News Corp. is partnering with Google in a $900 million interactive advertising and search deal that will make Google the search engine for most Fox Interactive websites -- including MySpace.com, the companies said yesterday. Under the deal, Google also becomes the prime seller for Fox web ads that Fox itself doesn't sell.
No plans for video advertising
There are no immediate plans for Google to be involved in video advertising but the deal left the window open for such an arrangement as Fox, like other broadcast companies, begins to offer more video online.
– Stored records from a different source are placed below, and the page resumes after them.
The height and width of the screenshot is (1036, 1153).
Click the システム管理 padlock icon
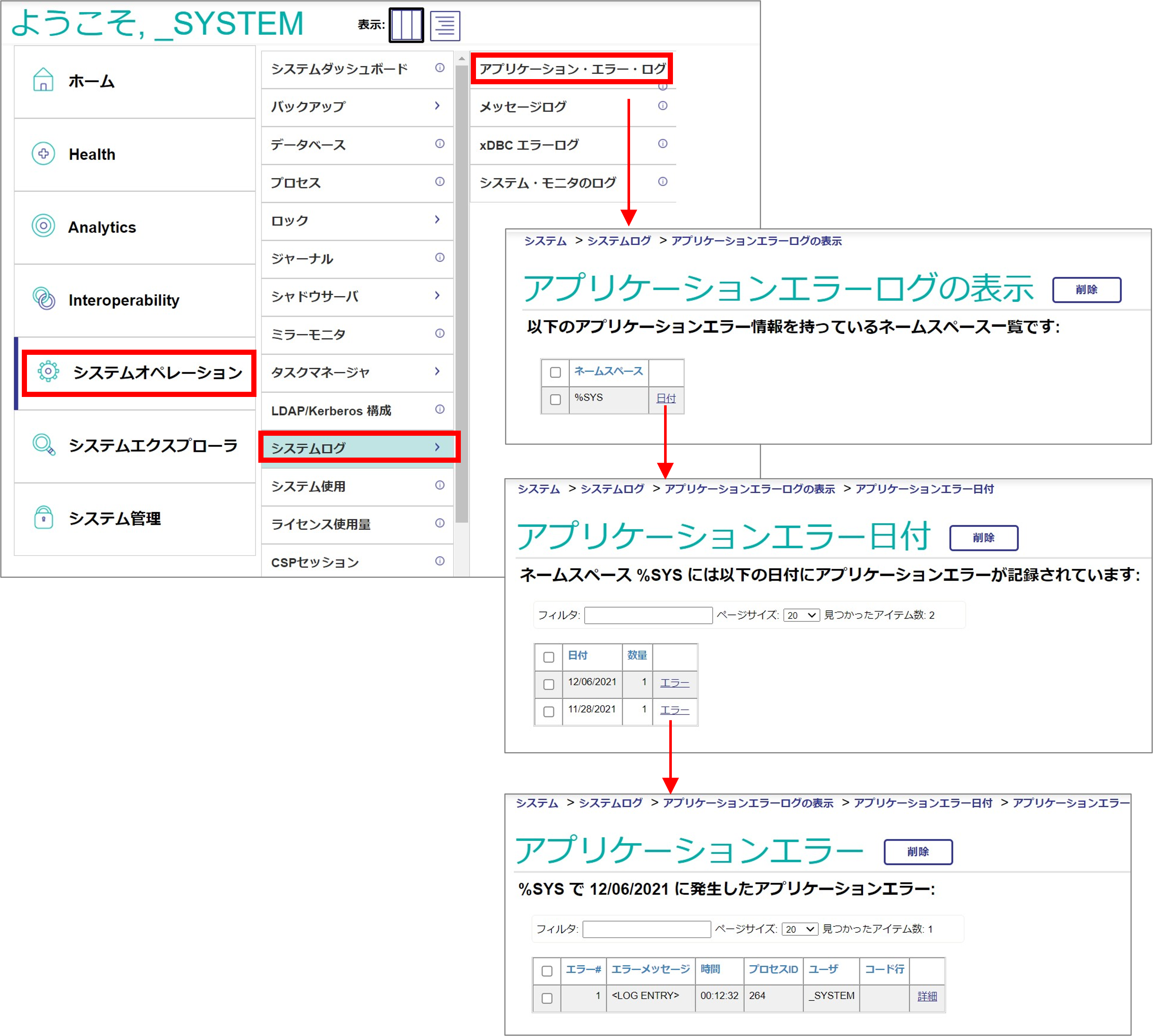(x=44, y=517)
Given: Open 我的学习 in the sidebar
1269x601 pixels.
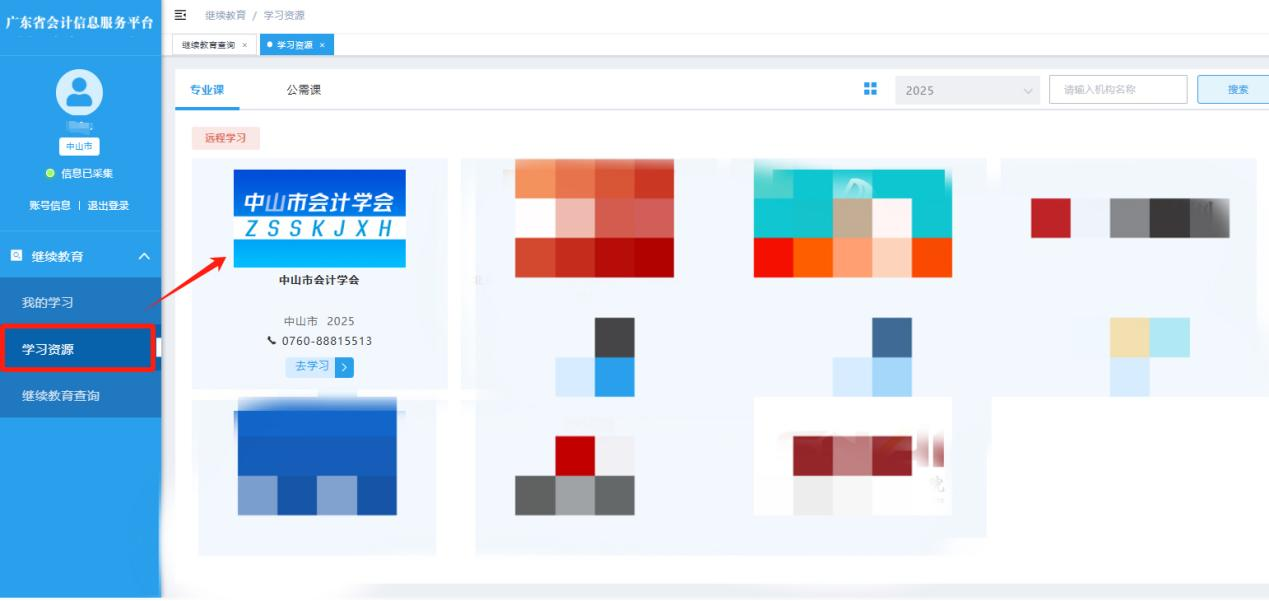Looking at the screenshot, I should pos(48,303).
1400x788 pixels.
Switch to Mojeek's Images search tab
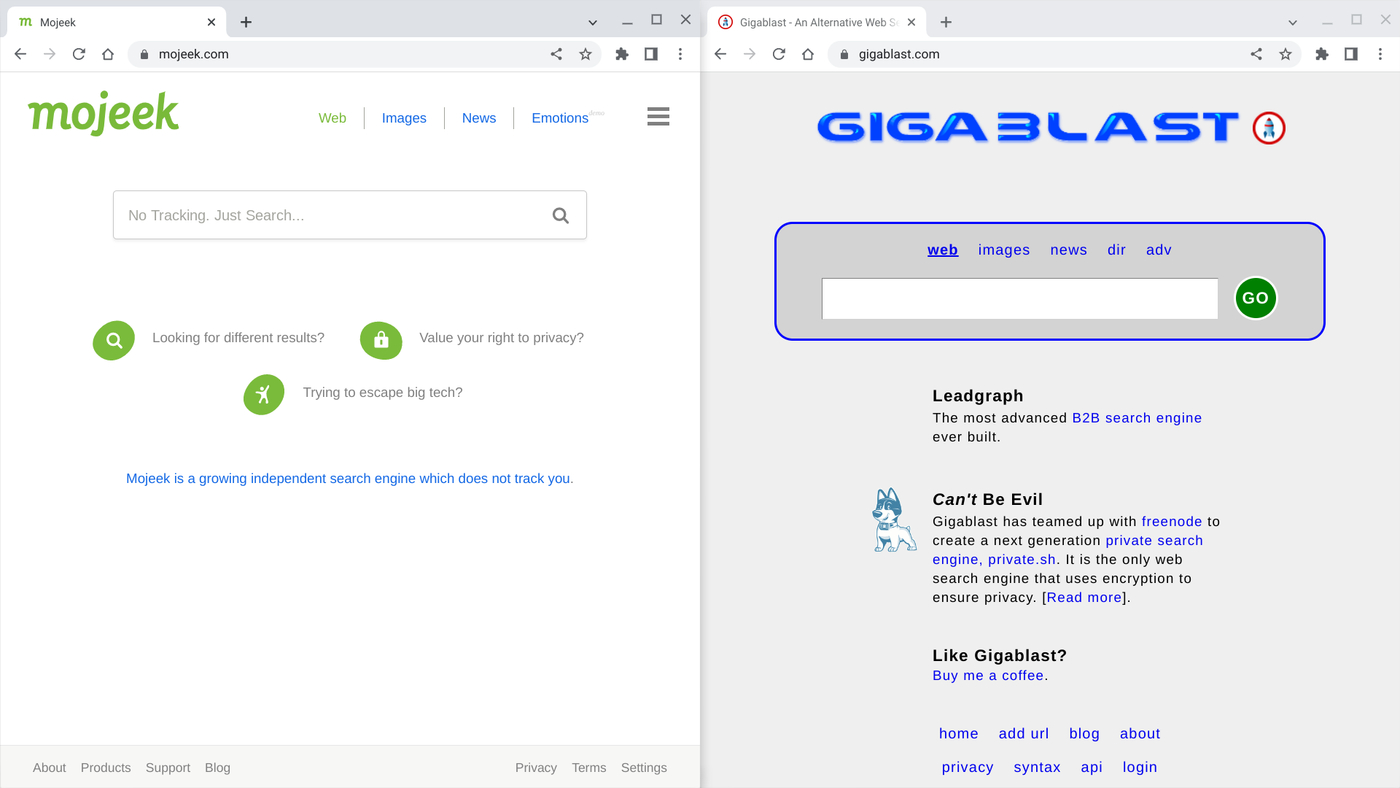403,118
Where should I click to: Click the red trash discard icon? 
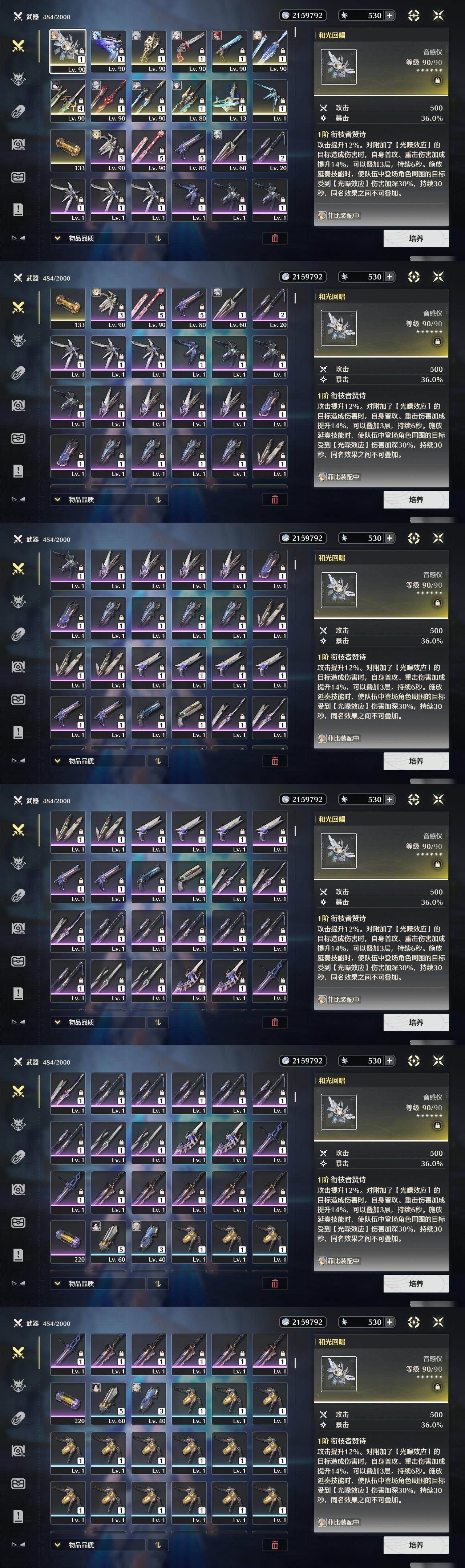pos(275,238)
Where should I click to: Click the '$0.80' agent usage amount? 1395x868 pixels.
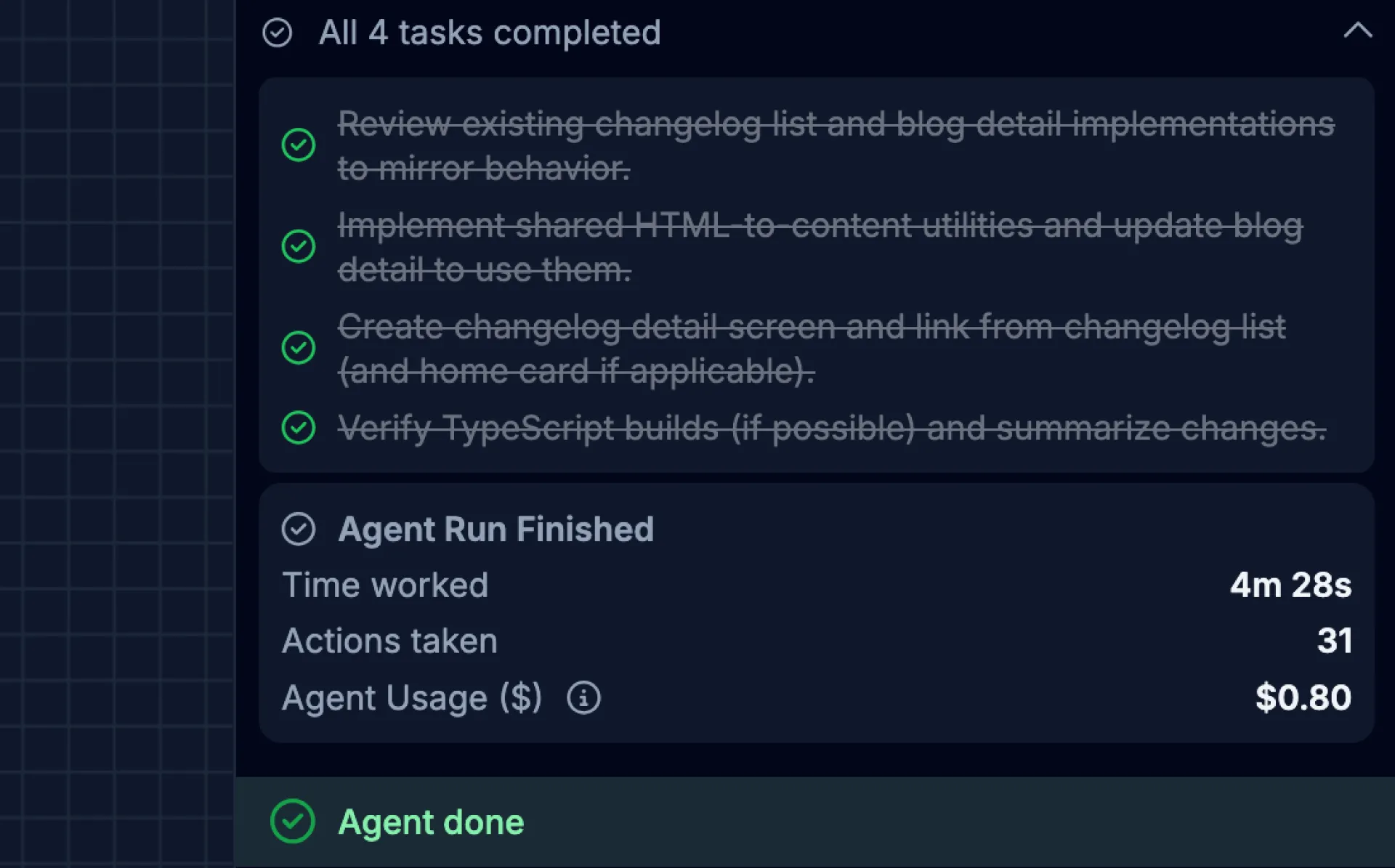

"It is truly a landmark deal," said News Corp.'s president-CEO, Peter Chernin, who noted that the $900 million that Google is guaranteeing News Corp. if the Fox Media websites hit certain volume requirement goes a long way toward paying the $580 million it cost to acquire MySpace and other online properties. "We look forward to expanding our relationship into many new areas over years to come," he added.
Google CEO Eric Schmidt called the deal a "marriage of interests."
Under the deal Google will replace Yahoo as the main search engine on MySpace and other Fox Interactive sites including IGN.com, Scout.com and Rottentomatoes.com. The exception is Fox Sports, which has a separate deal with Microsoft and MSN.
Incorporated into every page
A Google search will be incorporated into every page of MySpace.com. In addition, the companies said they will distribute a MySpace.com/Google tool bar.
According to Hitwise, 10.8% of Google's traffic was coming from MySpace.com for the week ended July 29.
Although Fox will continue to sell its own ads, it will turn to Google for what it calls "remnant" ads -- those it can't sell -- and let Google sell those ads as part of a broad demographic push or it can sell them specifically to MySpace or other Fox Interactive users. Fox officials said the company now lets more than a dozen companies sell ads for the sites.
Seamless user experience
Mr. Chernin said News Corp. talked to other search providers, but that the number of users who go from Google to MySpace or back made the prospect of a seamless user experience the clear winner.
"This was the superior search technology. It was a good deal for us and best for our users," he said.
The deal is for three years and nine months and is to launch this fall.